>> start Provided passage

I sat down with my father-in-law who is a business owner as well, along with about 10 or 12 other businesses that represented about 1,000 different employees, and we just ran all the plans against those books with their CFOs. And that commerce tax deduction was key in reducing— I mean the tax burden overall was a little bit increased still, but it was better than they had expected it would be under the original plan, SB 252.
E. Thompson: How different was the outcome of the session from what you expected coming in on day one, in light of the Republican sweep in November?
Anderson: I was optimistic, honestly.
E. Thompson: Were you?
Anderson: Yes. While we walked into something that was kind of a quagmire, initially, we had, I think, a plan and some ideas that needed to move forward. And regardless of the caucus politics, there were enough of us that saw the bigger picture of what we were trying to accomplish here, and I think, you know, the governor certainly was a leader in all that and making his goals well known. So I came in optimistic, even though I admit that I was asking, not too long ago, are we going to close on time?
But I always felt good about the possibilities, and I felt that ultimately people around the state would be proud of what we were able to accomplish. And it may not be realized for four or five, six years, right? You may not see major immediate impacts…
E. Thompson: Right, and if you guys made a big mess, we may not know about it for four to five years, as well.
Anderson: [laughs] Well, I did have a bill this session that fixed a mistake I made last session so….

>> end Provided passage

■ **Tasks and exercises**:
a - Can you duplicate the legislative session interview from "Anderson: I was" up to and including "close on time?"?
b - In the legislative session interview, what was the original plan called?
c - Can you take the legislative session interview further, starting after its last line?
The records that come after this point were gathered from a separate source.

>> start Items

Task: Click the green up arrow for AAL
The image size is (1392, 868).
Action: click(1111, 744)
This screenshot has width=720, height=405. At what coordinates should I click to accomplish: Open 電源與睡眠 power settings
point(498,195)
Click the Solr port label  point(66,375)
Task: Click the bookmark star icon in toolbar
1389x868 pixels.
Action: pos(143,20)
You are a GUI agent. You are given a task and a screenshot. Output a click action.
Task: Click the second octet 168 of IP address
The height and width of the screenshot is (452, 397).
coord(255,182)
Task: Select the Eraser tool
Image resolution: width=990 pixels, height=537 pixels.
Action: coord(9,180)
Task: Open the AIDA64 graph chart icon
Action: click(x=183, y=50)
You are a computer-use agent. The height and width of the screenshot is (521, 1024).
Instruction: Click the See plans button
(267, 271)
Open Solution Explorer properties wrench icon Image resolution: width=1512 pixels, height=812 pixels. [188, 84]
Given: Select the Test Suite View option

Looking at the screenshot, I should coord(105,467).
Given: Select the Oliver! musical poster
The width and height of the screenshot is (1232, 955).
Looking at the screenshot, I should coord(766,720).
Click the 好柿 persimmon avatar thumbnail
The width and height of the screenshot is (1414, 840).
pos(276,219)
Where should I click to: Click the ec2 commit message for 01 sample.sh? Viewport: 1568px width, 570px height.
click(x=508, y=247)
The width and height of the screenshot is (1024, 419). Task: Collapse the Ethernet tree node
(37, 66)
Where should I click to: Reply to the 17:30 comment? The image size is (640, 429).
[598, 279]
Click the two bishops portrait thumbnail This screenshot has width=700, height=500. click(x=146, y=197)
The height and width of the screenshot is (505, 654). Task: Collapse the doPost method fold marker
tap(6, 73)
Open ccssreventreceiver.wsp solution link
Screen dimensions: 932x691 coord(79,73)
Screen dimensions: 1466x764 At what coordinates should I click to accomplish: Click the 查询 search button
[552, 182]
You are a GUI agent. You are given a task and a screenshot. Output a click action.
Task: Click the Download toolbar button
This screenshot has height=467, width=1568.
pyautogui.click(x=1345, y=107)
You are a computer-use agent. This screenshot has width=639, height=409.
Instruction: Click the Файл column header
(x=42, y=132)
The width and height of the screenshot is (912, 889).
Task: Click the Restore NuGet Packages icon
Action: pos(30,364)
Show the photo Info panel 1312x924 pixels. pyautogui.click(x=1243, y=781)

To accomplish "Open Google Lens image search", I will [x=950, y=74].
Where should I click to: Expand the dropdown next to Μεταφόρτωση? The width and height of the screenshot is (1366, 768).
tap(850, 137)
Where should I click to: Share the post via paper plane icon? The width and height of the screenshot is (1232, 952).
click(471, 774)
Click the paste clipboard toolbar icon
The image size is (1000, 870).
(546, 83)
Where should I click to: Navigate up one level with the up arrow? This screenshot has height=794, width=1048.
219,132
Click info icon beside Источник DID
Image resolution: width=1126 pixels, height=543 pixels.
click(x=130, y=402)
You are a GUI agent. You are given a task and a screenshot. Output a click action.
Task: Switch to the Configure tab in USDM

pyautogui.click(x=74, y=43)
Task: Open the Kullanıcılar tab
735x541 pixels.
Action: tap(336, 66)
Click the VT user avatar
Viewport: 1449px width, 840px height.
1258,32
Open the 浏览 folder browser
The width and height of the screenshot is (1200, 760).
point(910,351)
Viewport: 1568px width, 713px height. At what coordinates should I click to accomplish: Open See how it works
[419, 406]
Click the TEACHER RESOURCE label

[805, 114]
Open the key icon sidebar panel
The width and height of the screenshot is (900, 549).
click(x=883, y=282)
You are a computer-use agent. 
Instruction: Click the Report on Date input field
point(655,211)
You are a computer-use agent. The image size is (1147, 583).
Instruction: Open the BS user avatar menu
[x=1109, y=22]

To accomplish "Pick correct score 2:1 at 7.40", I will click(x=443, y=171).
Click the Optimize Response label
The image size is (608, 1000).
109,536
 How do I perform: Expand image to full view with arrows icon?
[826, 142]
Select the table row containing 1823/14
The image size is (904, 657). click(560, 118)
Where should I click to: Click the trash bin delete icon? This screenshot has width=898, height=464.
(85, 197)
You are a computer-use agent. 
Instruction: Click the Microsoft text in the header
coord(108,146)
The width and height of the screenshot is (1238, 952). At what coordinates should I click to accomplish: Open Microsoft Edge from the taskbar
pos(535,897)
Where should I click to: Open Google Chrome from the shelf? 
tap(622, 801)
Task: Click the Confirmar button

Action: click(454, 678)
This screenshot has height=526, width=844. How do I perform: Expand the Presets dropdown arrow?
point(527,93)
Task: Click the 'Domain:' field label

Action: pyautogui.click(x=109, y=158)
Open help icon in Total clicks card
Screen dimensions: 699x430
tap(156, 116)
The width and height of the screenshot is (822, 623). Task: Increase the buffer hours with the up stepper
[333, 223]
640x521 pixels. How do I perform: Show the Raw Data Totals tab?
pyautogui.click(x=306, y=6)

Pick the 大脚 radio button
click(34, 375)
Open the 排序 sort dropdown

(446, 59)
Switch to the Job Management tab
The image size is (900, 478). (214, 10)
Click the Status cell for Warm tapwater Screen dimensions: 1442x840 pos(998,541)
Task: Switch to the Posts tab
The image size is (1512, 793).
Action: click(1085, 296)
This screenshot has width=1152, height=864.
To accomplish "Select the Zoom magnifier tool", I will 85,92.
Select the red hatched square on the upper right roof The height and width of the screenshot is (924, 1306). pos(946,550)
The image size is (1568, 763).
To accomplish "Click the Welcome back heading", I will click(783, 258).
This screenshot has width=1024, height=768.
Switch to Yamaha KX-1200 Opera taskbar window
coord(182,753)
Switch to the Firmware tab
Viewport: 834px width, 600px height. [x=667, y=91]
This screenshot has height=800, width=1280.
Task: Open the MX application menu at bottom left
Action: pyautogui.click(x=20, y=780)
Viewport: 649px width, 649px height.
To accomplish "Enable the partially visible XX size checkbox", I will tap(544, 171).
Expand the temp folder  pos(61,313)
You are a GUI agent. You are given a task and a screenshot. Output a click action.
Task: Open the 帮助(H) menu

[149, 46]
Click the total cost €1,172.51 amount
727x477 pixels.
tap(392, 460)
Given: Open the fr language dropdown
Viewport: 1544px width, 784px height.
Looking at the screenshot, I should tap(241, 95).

>> end Items

■ **Answers**:
a -
Anderson: I was optimistic, honestly.
E. Thompson: Were you?
Anderson: Yes. While we walked into something that was kind of a quagmire, initially, we had, I think, a plan and some ideas that needed to move forward. And regardless of the caucus politics, there were enough of us that saw the bigger picture of what we were trying to accomplish here, and I think, you know, the governor certainly was a leader in all that and making his goals well known. So I came in optimistic, even though I admit that I was asking, not too long ago, are we going to close on time?

b - SB 252.

c -
E. Thompson: I wondered time and time again this session… if the uber-conservative caucus, that group of 9, 10, 11 Republicans in the Assembly, if they had carried themselves differently, if they had played their cards a little smarter, or if they had been a little more open to listening even if not agreeing, do you think they could have gotten more out of this session than they got? Could they have been successful in either getting the commerce tax piece taken out of the deal altogether, or maybe getting everyone to agree, okay, we won’t extend the sunsets forever, we’ll just do it for two more years? Or were the governor and his supporters so set on what was going to happen, including passing some kind of new business tax, that it really didn’t matter what that caucus did or said?
Anderson: So initially when we came in and we all started hearing about the governor’s tax plan, there wasn’t a lot of support for it, right?
E. Thompson: Right.
Anderson: When you come in with what was essentially a straight gross receipts tax, there wasn’t a lot of support for it, even though you saw a lot of businesses stepping up in general support of more funding. Most of the testimony we heard was, ‘we support the investment, we support the increase in expenses,’ and as that was going on, never did the governor draw a line in the sand and say, this is it, this is how it’s going to be. And I think that was critical. I think it was a lesson learned from 2003, right? We openly talked about that early on. There was general agreement, going in this time, don’t push anybody into any corners, because then we’re all just going to end up in a stalemate. Nobody’s going to talk to each other. We’re all going to dig in. And that’s going to be the end of the game.
So from day one, that was sort of the nuanced discussion, don’t dig in, don’t draw lines, keep the discussion going. But when it comes to the uber-conservatives that you mentioned, the keep-on-talking approach, it doesn’t work, because their stance is an ideology for them. And it’s hard to get past that, right? It’s hard to get to a conversation about, what’s the big picture? What are we trying to accomplish and what impact do we want to have? On education, on the systems that need improving? With that caucus, any conversation was about nothing more than essentially continuing the status quo.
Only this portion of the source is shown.